- **TEXTE À LIRE**:

Il me semble qu’il faudrait travailler cela de façon systématique en classe, dès la 6ème et pas avant, pour qu’au bout de 2 ans les enfants emportent à la maison du travail compris dans ses attendus avec un savoir-faire maitrisé. Mais dans ce cas il s’agit de former les enseignants à former les enfants. Ce travail doit se faire avec méthode si on veut réduire les écarts entre les enfants.

Et pourquoi pas avant la 6ème ? La maturité des enfants ne garantit pas que chacun soit en capacité de faire le travail demandé de façon autonome. De plus, entre le collège et l’école élémentaire il n’y a pas d’homogénéité dans les pratiques. Ce qui se ferait à l’école pourrait être différent ou inadapté au collège.

Quand viendra le temps des devoirs, il s’agira pour chaque établissement de mettre à disposition des espaces, des lieux pour les élèves dont les conditions matérielles domestiques ne seraient pas satisfaisantes.

 

  1. 6.     

    Dernier point et non des moindres : le temps. Le temps de l’école n’est celui de l’enfant. S’il est si difficile pour les enseignants de différencier le travail en tenant compte des capacités et de la disponibilité de chaque élève, le temps de réalisation d’un travail pour chaque élève en général le même pour tous, peut se révéler très discriminant.

Au-delà de la compréhension de la tâche à effectuer, le temps de réalisation de celle-ci peut se montrer très hétérogène. Or si on corrèle tous les éléments précédents qui font obstacles à l’ambition du travail à la maison, à celui de la durée inégale d’un élève à l’autre dans la réalisation de la tâche, il est peu de dire que donner du travail à la maison est discriminant et creuse profondément, s’il en est, les inégalités sociales.

Sur cette question, il suffirait, pour s’en convaincre, que chaque enseignant soit dans l’obligation d’indiquer pour chaque tache à faire à la maison une durée maximale de réalisation. Je suis convaincu que le résultat serait édifiant et que très rapidement des parents alerteraient les enseignants pour leur signifier que la durée indiquée est très sous-évaluée. Mais on pourrait m’opposer le fait qu’en classe la durée pour effectuer un travail est la même pour tous… ce qui est parfaitement injuste. Ce qui se fait en classe et qui est inégalitaire ne doit pas être la règle et s’appliquer pour les devoirs.

Les examens, les concours, en ce sens, tel le baccalauréat, sont d’une injustice contraire à l’ambition de notre république qui défend le principe d’égalité. « Les distinctions sociales ne peuvent être fondées que sur l'utilité commune. » (art.1 déclaration des droits de l’homme et du citoyen 1789, préambule à notre constitution)

Le baccalauréat crée des distinctions sociales mais aussi des discriminations liées à la nature de chacun non fondées sur l’utilité commune.

Quand on y réfléchit bien, très peu de métiers conduisent des personnes à faire chez eux du travail en plus de celui réalisé durant la journée. Faire des devoirs ne prépare en rien à l’avenir les élèves pour leur future vie professionnelle sinon à penser la société comme constituée d’une élite dont la vie et le travail se confondent, avec pour victime première les personnes qui partagent leur vie privée.

- **ÉNONCÉ**:
Répondre aux questions suivantes d'après le texte sur les devoirs à la maison :
(a) Selon le texte, à partir de quelle classe faudrait-il travailler cela de façon systématique en classe ?
(b) Que devra mettre à disposition chaque établissement quand viendra le temps des devoirs, et pour quels élèves ?
(c) De quel article et de quel document provient la citation « Les distinctions sociales ne peuvent être fondées que sur l'utilité commune. » ?

- **DONNÉES AFFICHÉES**:
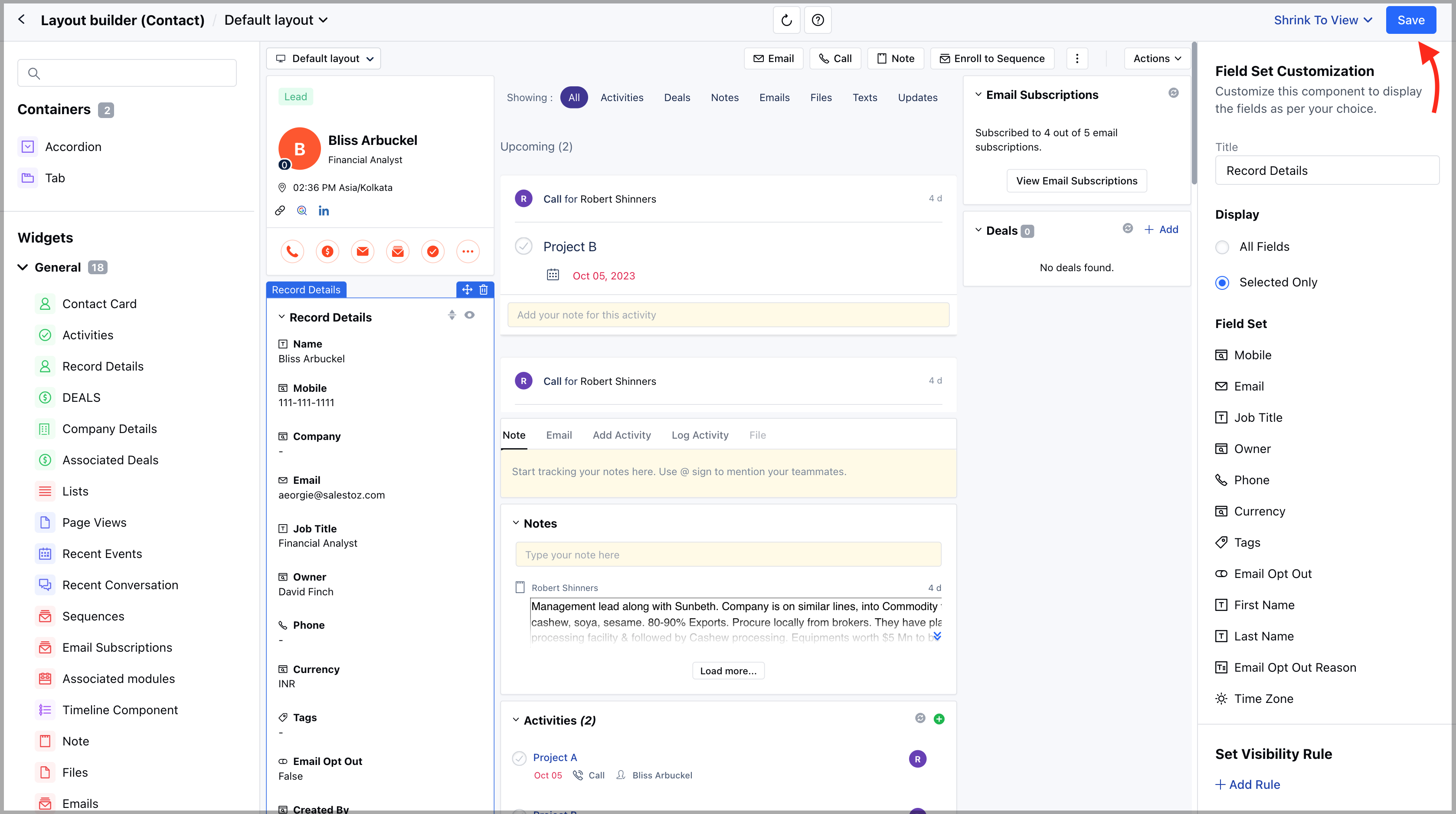Collapse the General widgets section
Image resolution: width=1456 pixels, height=814 pixels.
pyautogui.click(x=23, y=267)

- **RÉSULTAT**:
(a) Dès la 6ème, et pas avant.
(b) Des espaces, des lieux, pour les élèves dont les conditions matérielles domestiques ne seraient pas satisfaisantes.
(c) De l'article 1 de la Déclaration des droits de l'homme et du citoyen de 1789, préambule à la constitution.